I dropped the brush, threw on my pants (what, I didn’t want to get bleach on them), and hopped out the door, down the hall, and out the building to fresh air. I gave the apartment some time to air out while I cursed my own silly naïveté. It’s not that I didn’t know not to mix ammonia and bleach, I absolutely did. Sometimes, I’ve been told, smart people, do stupid things.
It might be fitting though, for that to be one of the last things to happen in that apartment. In many ways, my itty bitty studio in Rosslyn saw me grow up. The walls watched as I set of the smoke detector three times in my first week; pulled all nighters to finish papers; slept a weekend away; primped for nights out; snuggled up for nights in; knitted and baked; cried while watching movies that reminded me of home; learned to unclog sinks, toilets, and tubs; got my first job and subsequently struggled to understand benefits and a 401k; and, eventually, nearly killing myself while trying to move on.
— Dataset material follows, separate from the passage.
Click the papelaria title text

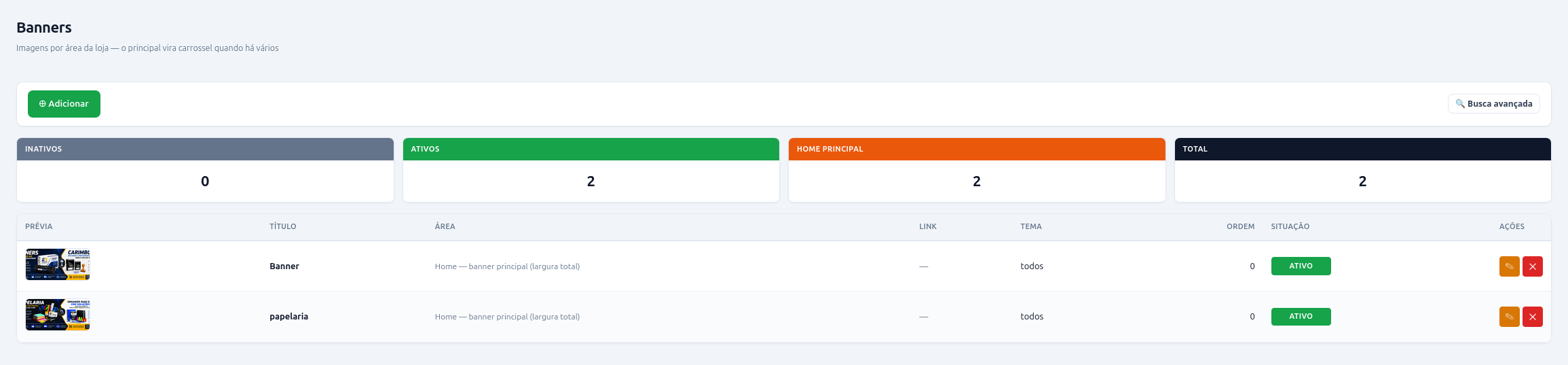[288, 317]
Since moving out to D.C.-and then Virginia-a lot has happened. As new beginnings unfold, I find myself looking back at what I’ve learned and into the mirror–or the sparkling floors of my old apartment–at the person I’ve become. I’m not the person that I was when I moved into the apartment. Maybe I didn’t die, but the girl who moved in is certainly gone, and the young woman moving out is using bleach to dispose of the evidence. Seems fitting.